The flowers are harvested when fully developed and dried without their bract nor receptacles. The roots can be harvested in autumn and dried as well after being carefully washed.

Arnica montana is sometimes grown in herb gardens.

==Use in herbal medicine==

Arnica montana has been used as a herbal medicine. When used as a topical medication in a gel at 50% concentration, A. montana was found to have the same effectiveness (albeit with possibly worse side effects) as a 5% ibuprofen gel for treating the symptoms of hand osteoarthritis. A 2014 review found that A. montana was ineffective at concentrations of 10% or less for pain, swelling, and bruises. A 1998 review of homeopathic A. montana (all such preparations are so dilute that they contain none of the plant) found it is no more effective than a placebo.

===Toxicity===
The US Food and Drug Administration has classified Arnica montana as an unsafe herb because of its toxicity. It should not be taken orally or applied to broken skin where absorption can occur. Arnica irritates mucous membranes and may elicit stomach pain, diarrhea, and vomiting. It may produce contact dermatitis when applied to skin.

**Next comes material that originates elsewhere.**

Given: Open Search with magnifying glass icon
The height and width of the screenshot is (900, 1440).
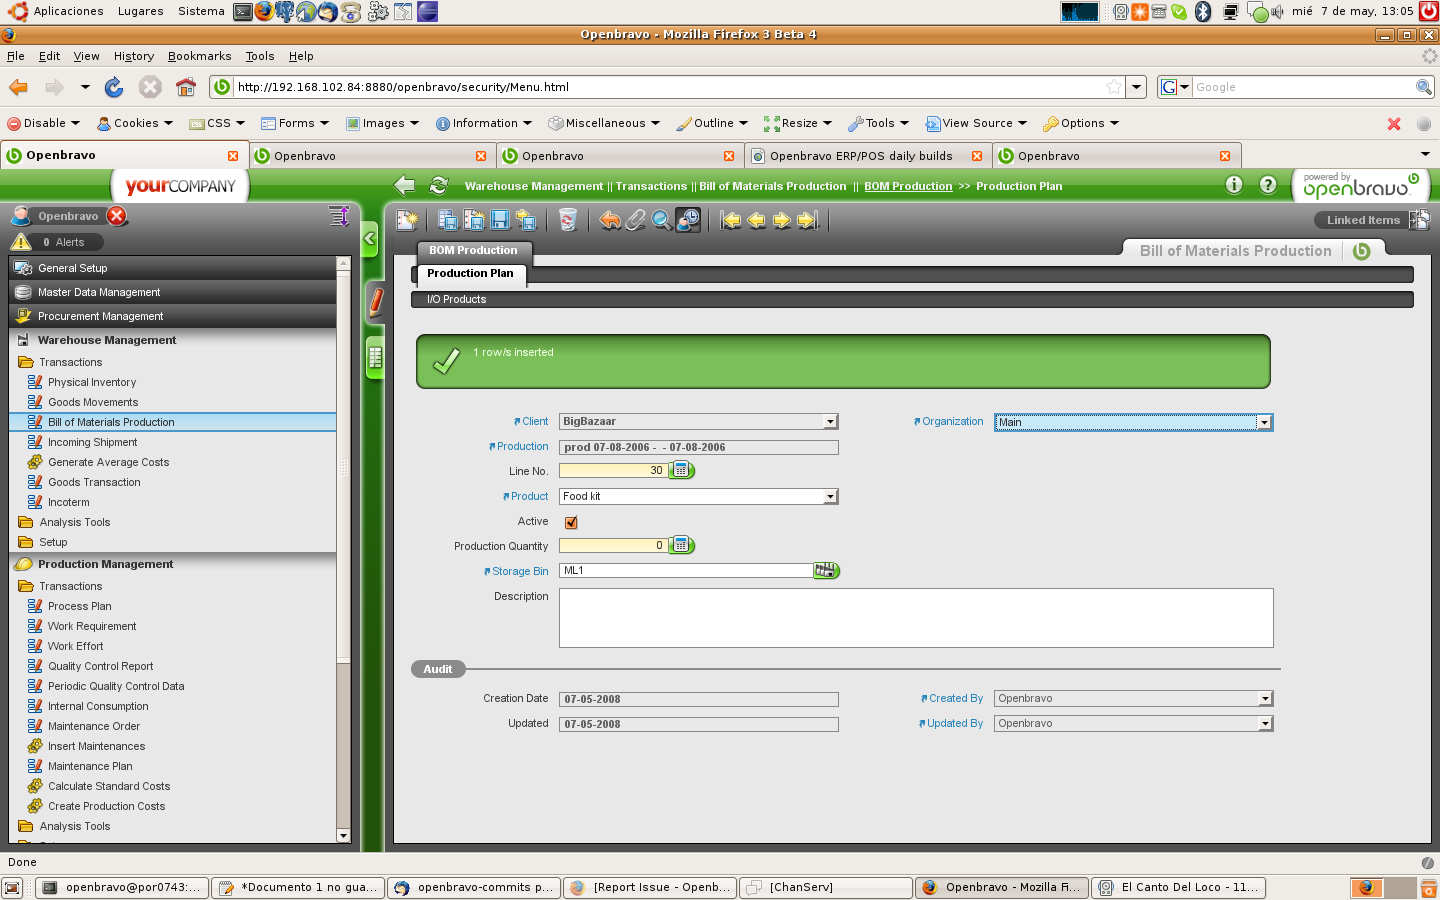Looking at the screenshot, I should click(661, 220).

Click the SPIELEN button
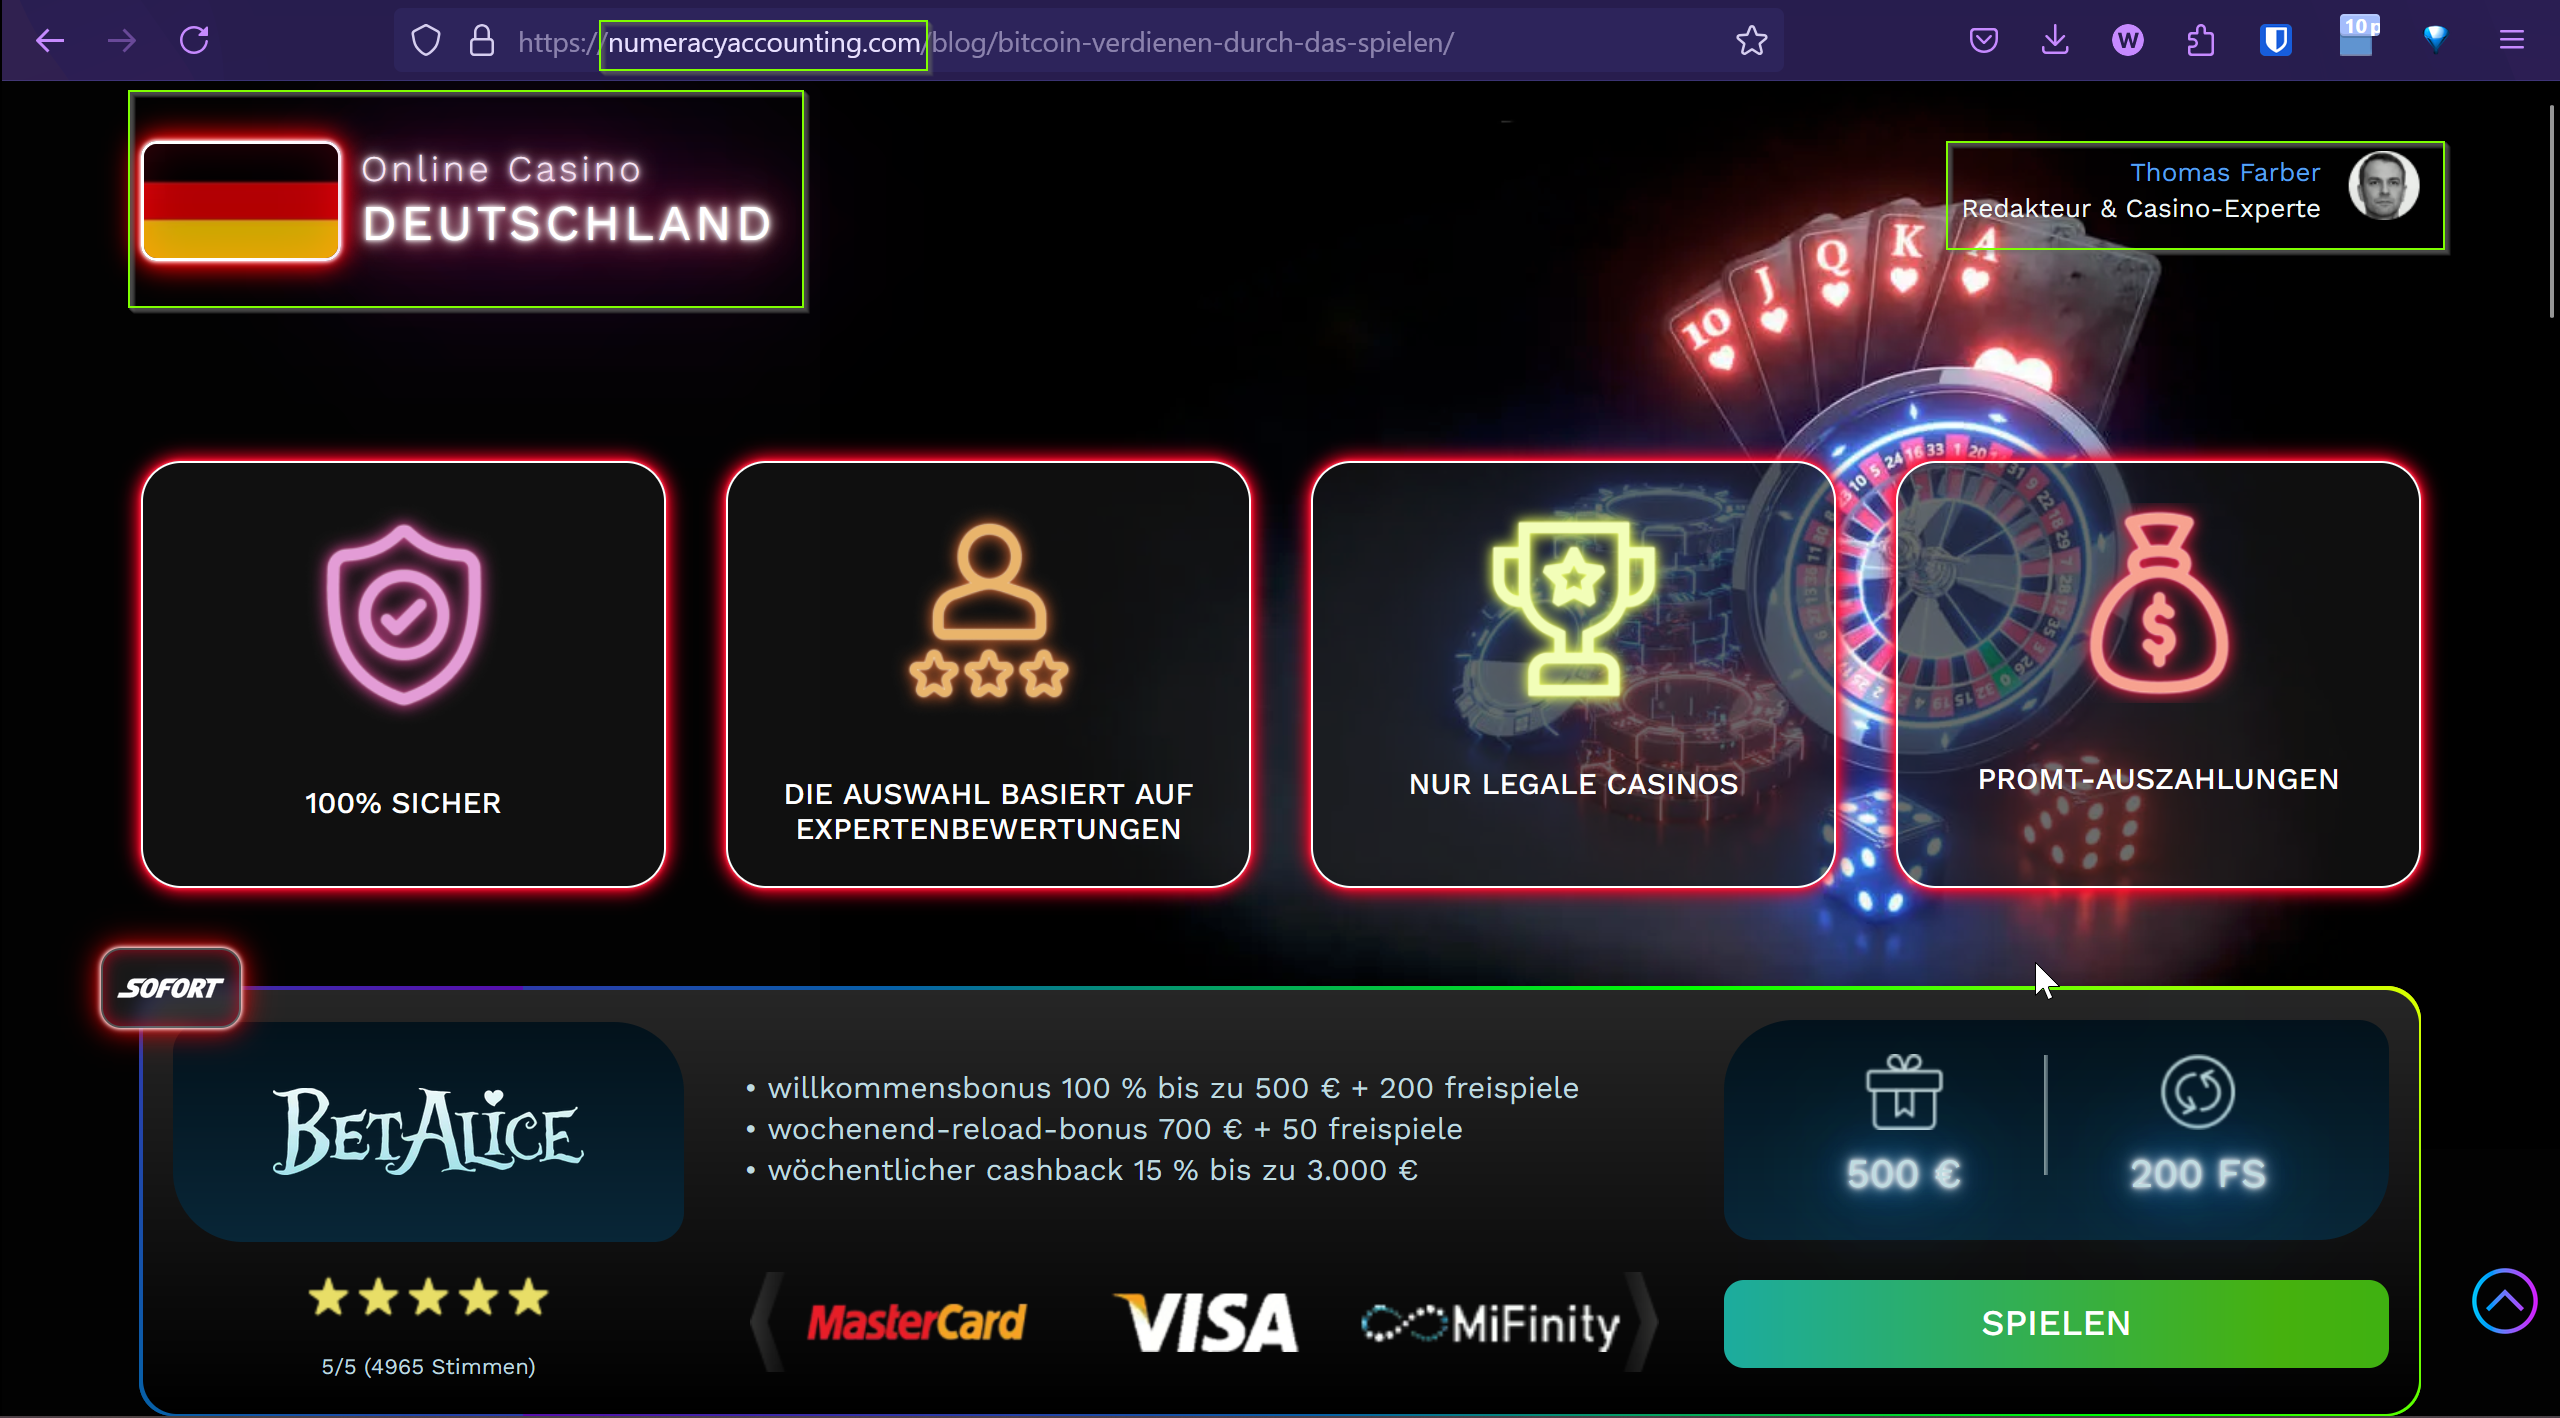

Arnica montana contains the toxin helenalin, which can be poisonous if large amounts of the plant are eaten or small amounts of concentrated Arnica are used. Consumption of A. montana can produce severe gastroenteritis, internal bleeding of the digestive tract, raised liver enzymes (which can indicate inflammation of the liver), nervousness, accelerated heart rate, muscular weakness, and death if enough is ingested. Contact with the plant can also cause skin irritation. In the Ames test, an extract of A. montana was found to be mutagenic.

==Market==
The demand for A. montana is 50 tonnes per year in Europe, but the supply does not cover the demand. The plant is rare; it is protected in Belgium, Croatia, France, Germany, Italy, Poland, and in some regions of Switzerland. France and Romania produce A. montana for the international market. Changes in agriculture in Europe during the last decades have led to a decline in the occurrence of A. montana. Extensive agriculture has been replaced by intensive management.